• Stated task:
Retype the rows from the line containing "You are a GUI" through the line containing "pyautogui.click(x=908, y=85)", both included, and leave the pictures out of your copy.

-- Start Stored records --

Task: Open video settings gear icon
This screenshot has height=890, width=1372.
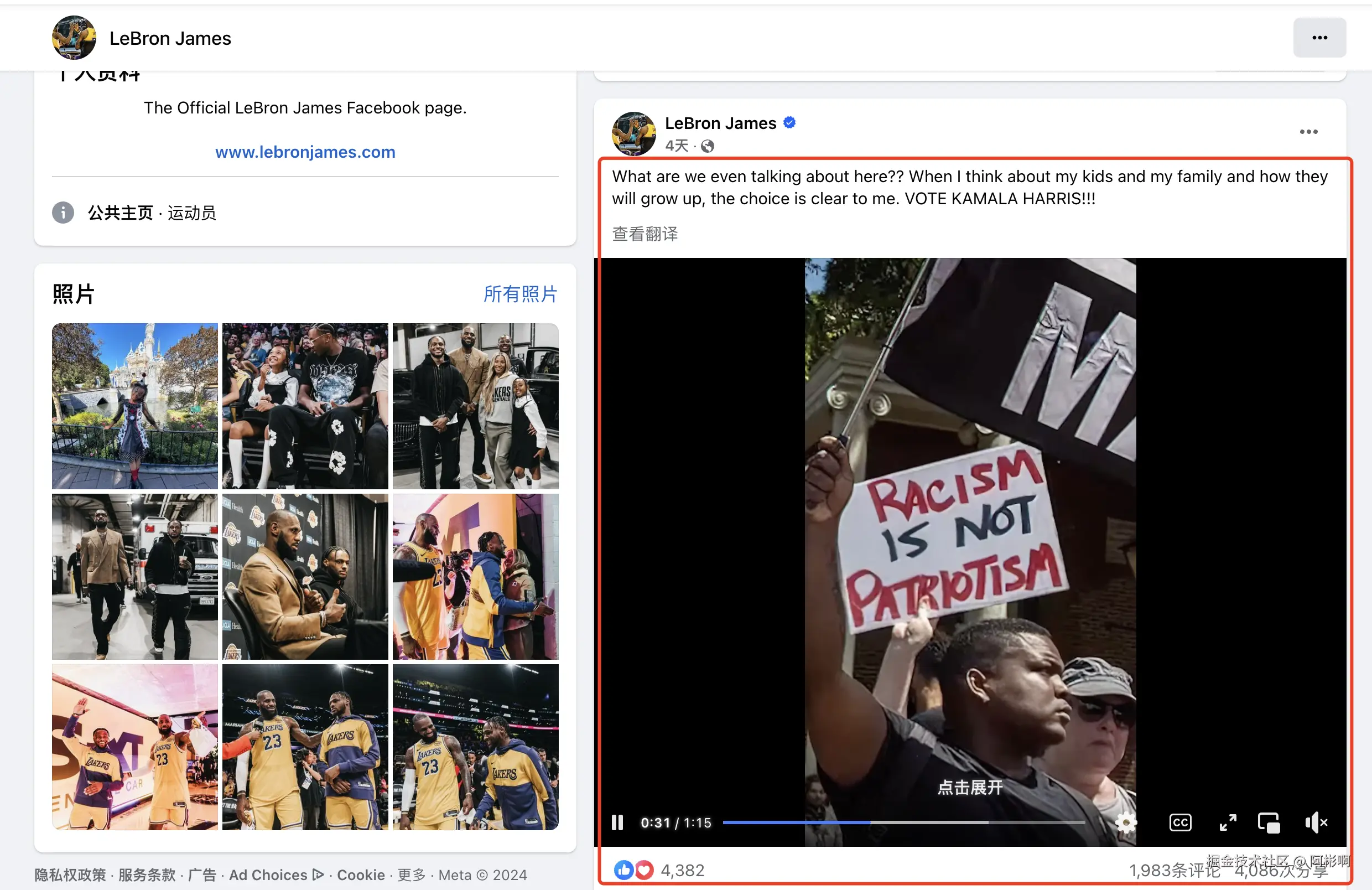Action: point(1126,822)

-- End Stored records --
-- Start Stored records --

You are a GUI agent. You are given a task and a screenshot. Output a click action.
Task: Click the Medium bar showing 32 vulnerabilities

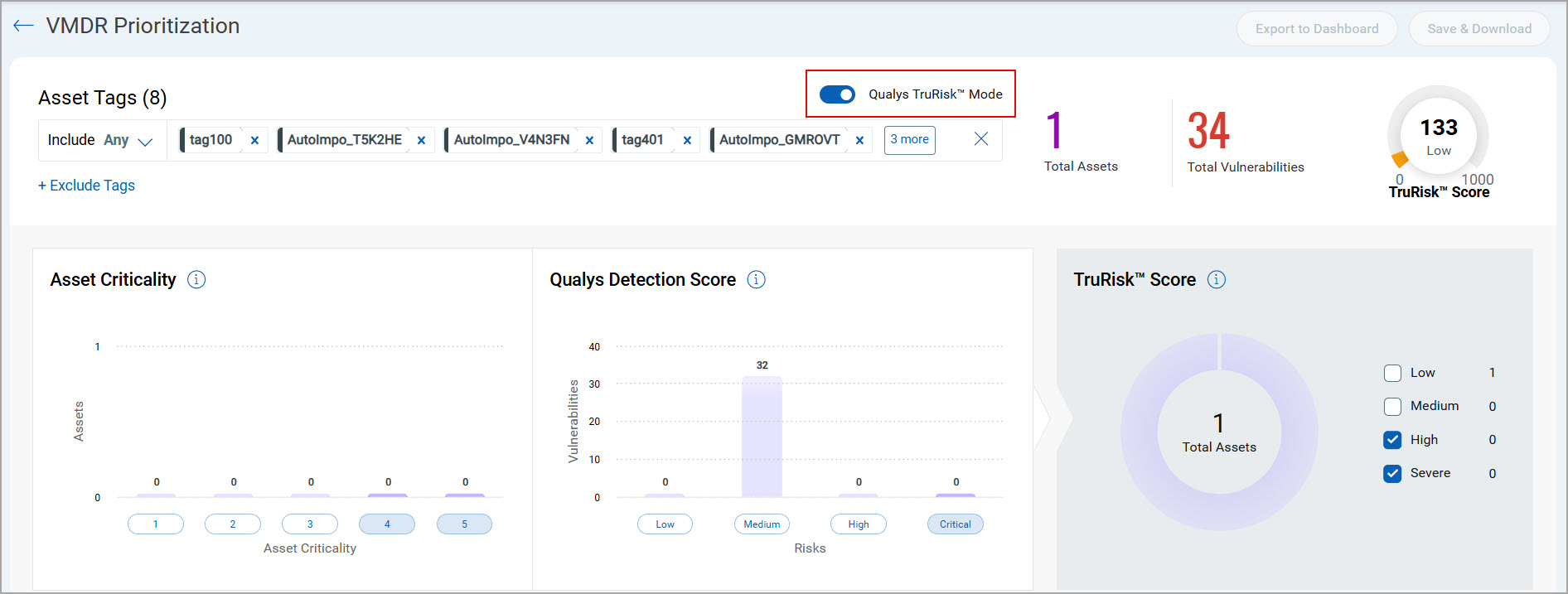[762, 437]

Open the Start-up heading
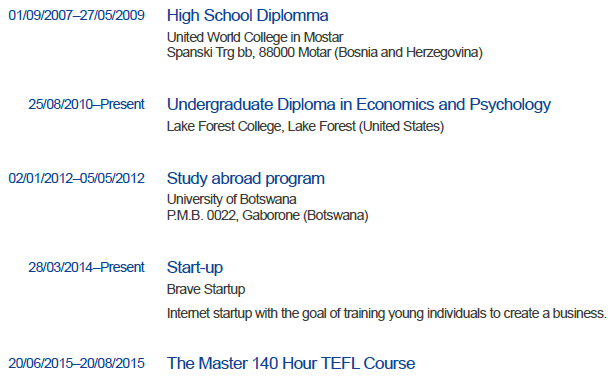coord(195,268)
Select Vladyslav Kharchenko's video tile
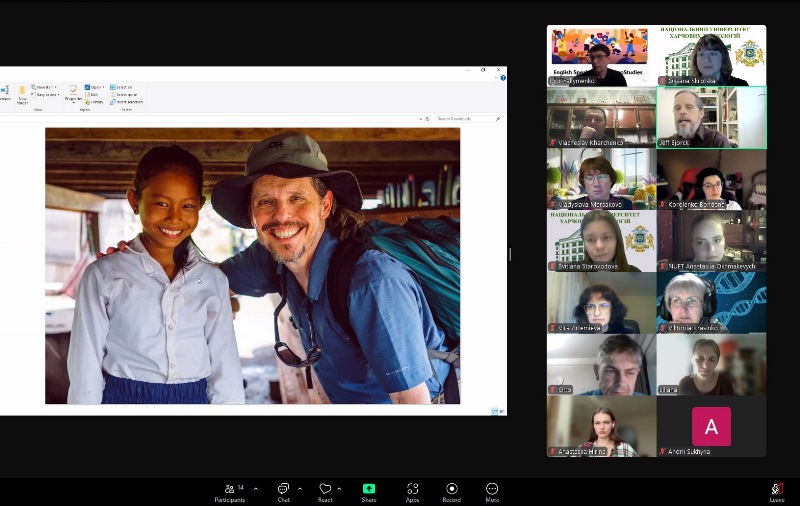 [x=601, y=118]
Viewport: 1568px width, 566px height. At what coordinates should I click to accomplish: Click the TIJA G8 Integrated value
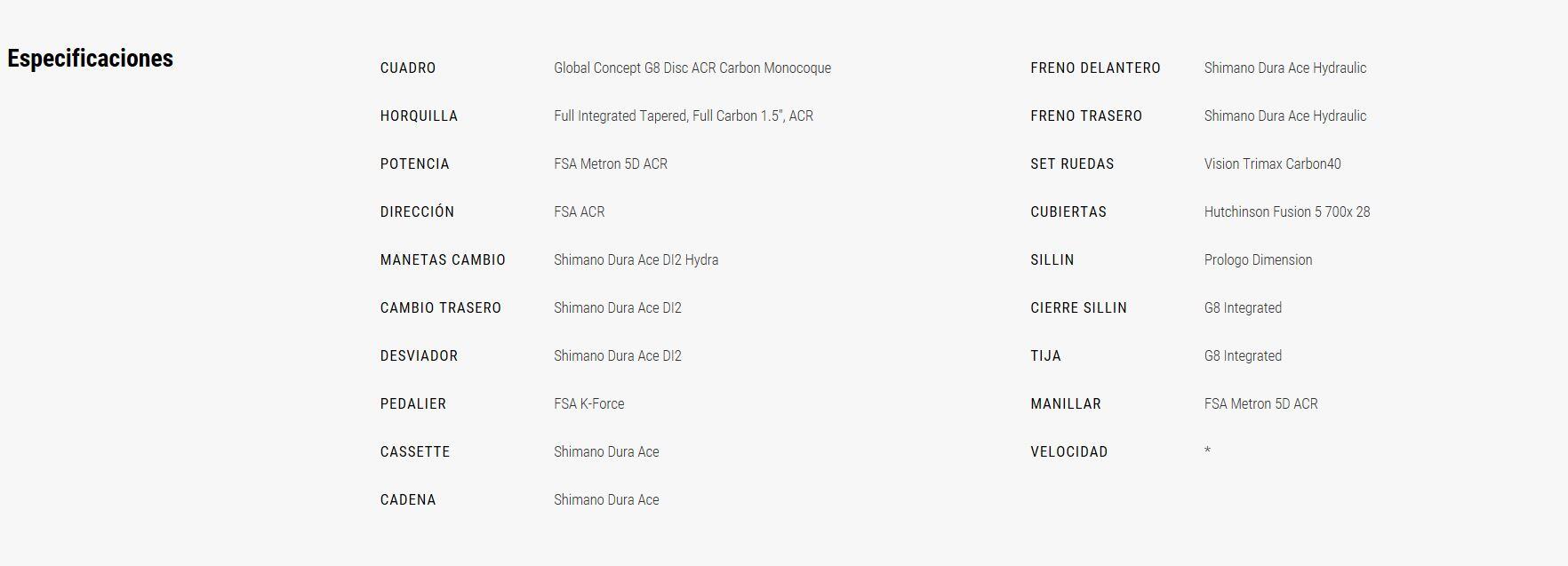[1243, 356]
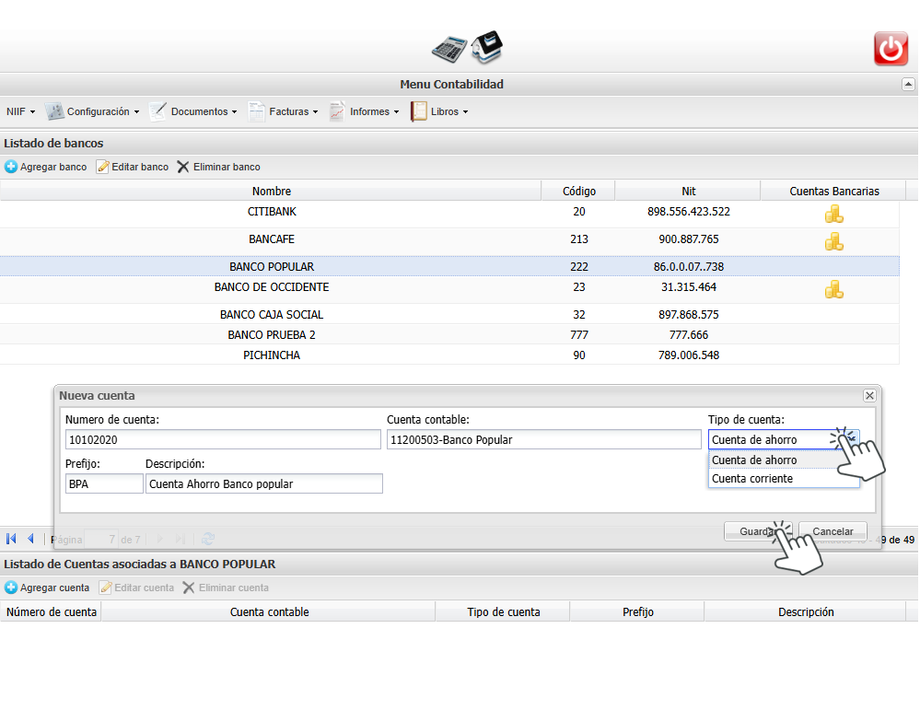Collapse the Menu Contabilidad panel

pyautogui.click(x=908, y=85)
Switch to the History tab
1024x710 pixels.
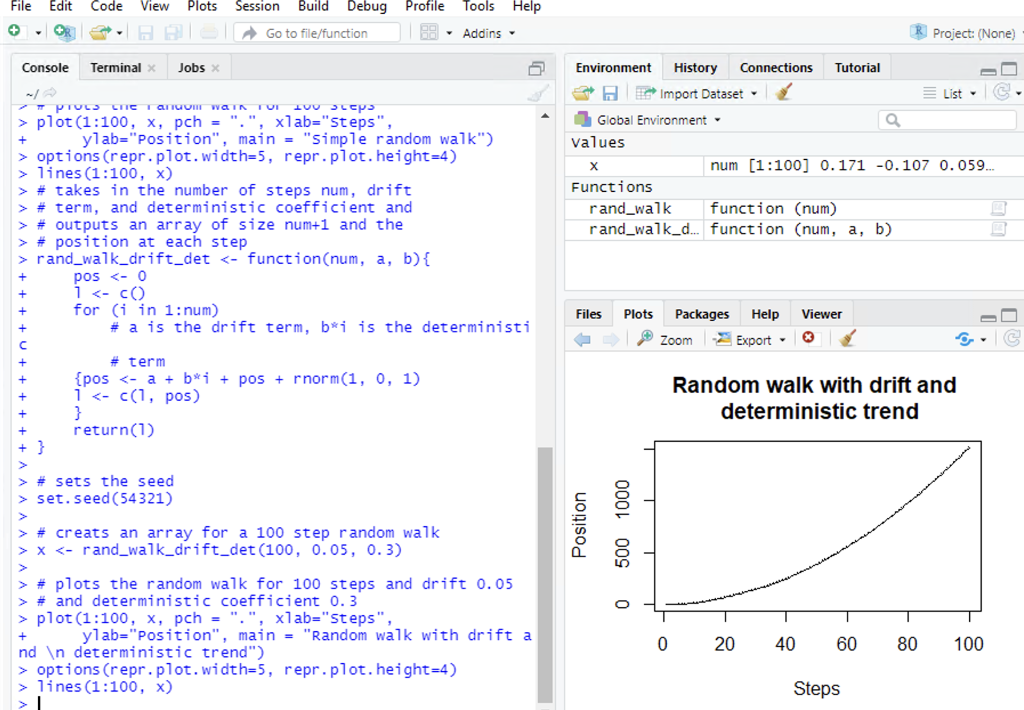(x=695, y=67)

-- End Stored records --

• Written answer:
You are a GUI agent. You are given a task and a screenshot. Output a click action.
Task: Click the Medium bar showing 32 vulnerabilities

[762, 437]

Open the Start-up heading
coord(195,268)
Select Vladyslav Kharchenko's video tile
 [x=601, y=118]
Viewport: 1568px width, 566px height. At what coordinates should I click to accomplish: Click the TIJA G8 Integrated value
[1243, 356]
Collapse the Menu Contabilidad panel

pyautogui.click(x=908, y=85)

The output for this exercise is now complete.